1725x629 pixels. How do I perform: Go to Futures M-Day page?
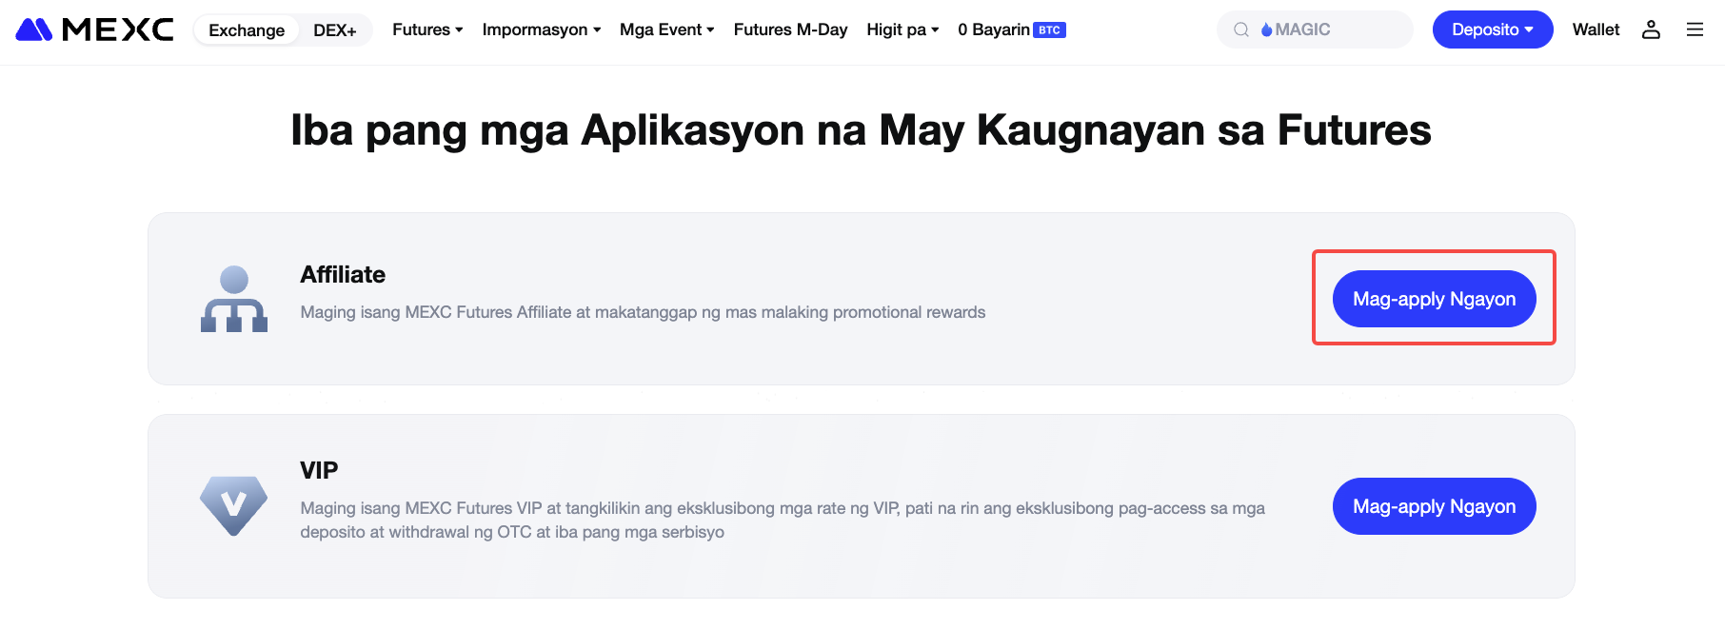pos(790,29)
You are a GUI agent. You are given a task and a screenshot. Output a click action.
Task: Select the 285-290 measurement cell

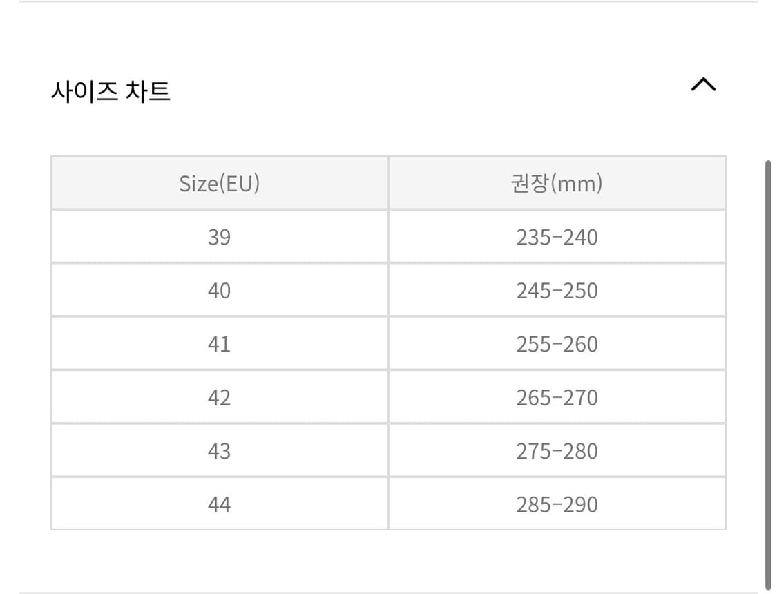pyautogui.click(x=557, y=504)
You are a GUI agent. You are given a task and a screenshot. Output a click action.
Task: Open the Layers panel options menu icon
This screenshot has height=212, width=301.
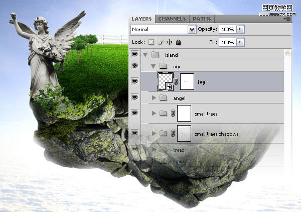click(x=287, y=19)
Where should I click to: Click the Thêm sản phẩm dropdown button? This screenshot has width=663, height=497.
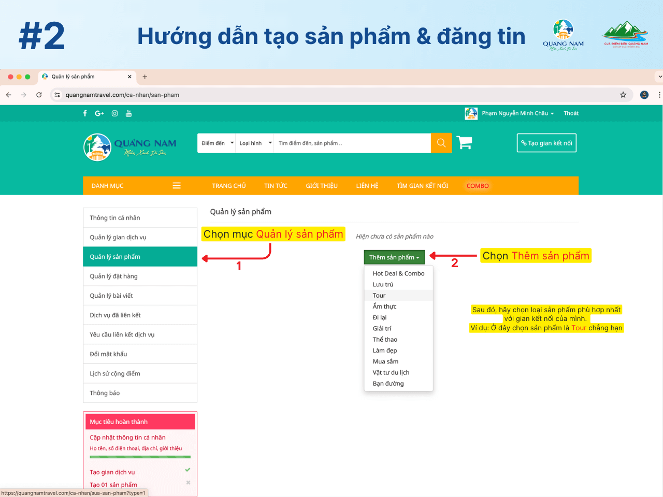click(x=394, y=257)
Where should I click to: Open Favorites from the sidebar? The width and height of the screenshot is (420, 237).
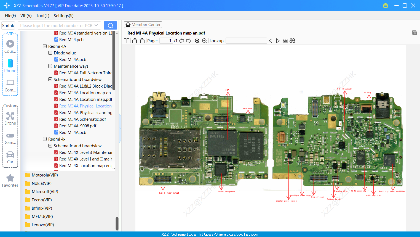click(x=10, y=181)
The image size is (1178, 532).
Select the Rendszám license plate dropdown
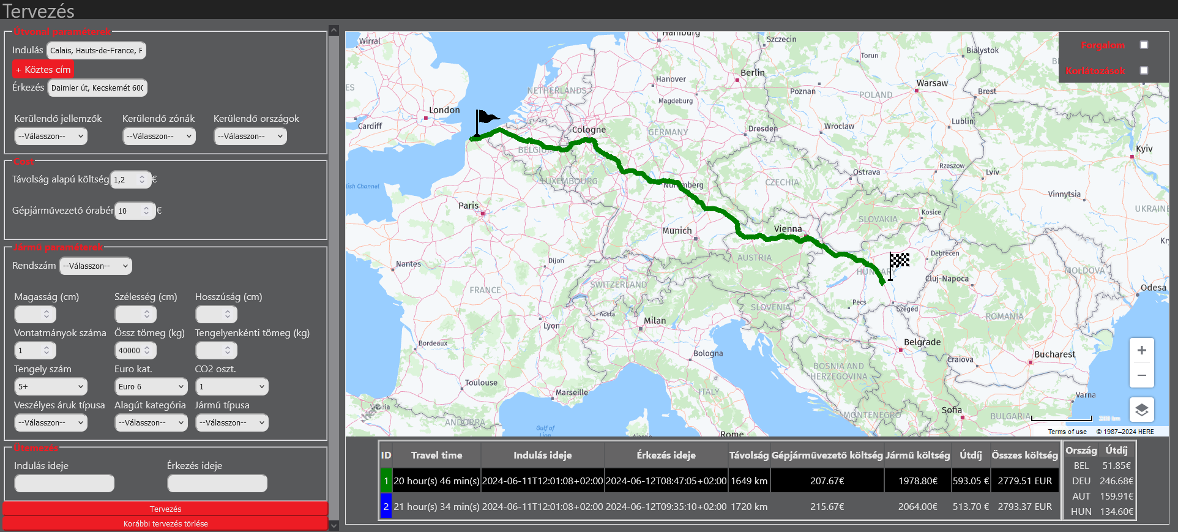pyautogui.click(x=95, y=266)
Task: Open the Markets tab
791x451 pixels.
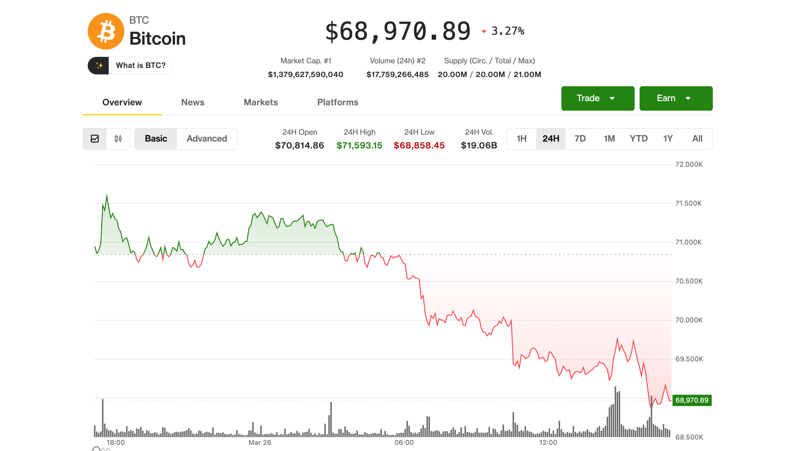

**Activity:**
Reproduce, word for word, everything in the listing above except the pictures.

**Answer box:**
1725x629 pixels. How do I perform: Go to Futures M-Day page?
pos(790,29)
You are a GUI agent. You are given a task and a screenshot. Output a click action.
Task: Select the 285-290 measurement cell

pyautogui.click(x=557, y=504)
You are a GUI agent. You are given a task and a screenshot. Output a click action.
Task: Open the Layers panel options menu icon
This screenshot has height=212, width=301.
click(x=287, y=19)
Where should I click to: Click the Thêm sản phẩm dropdown button? This screenshot has width=663, height=497.
click(x=394, y=257)
Where should I click to: Open Favorites from the sidebar? The width and height of the screenshot is (420, 237).
click(x=10, y=181)
The image size is (1178, 532).
Select the Rendszám license plate dropdown
pyautogui.click(x=95, y=266)
Task: Open the Markets tab
791x451 pixels.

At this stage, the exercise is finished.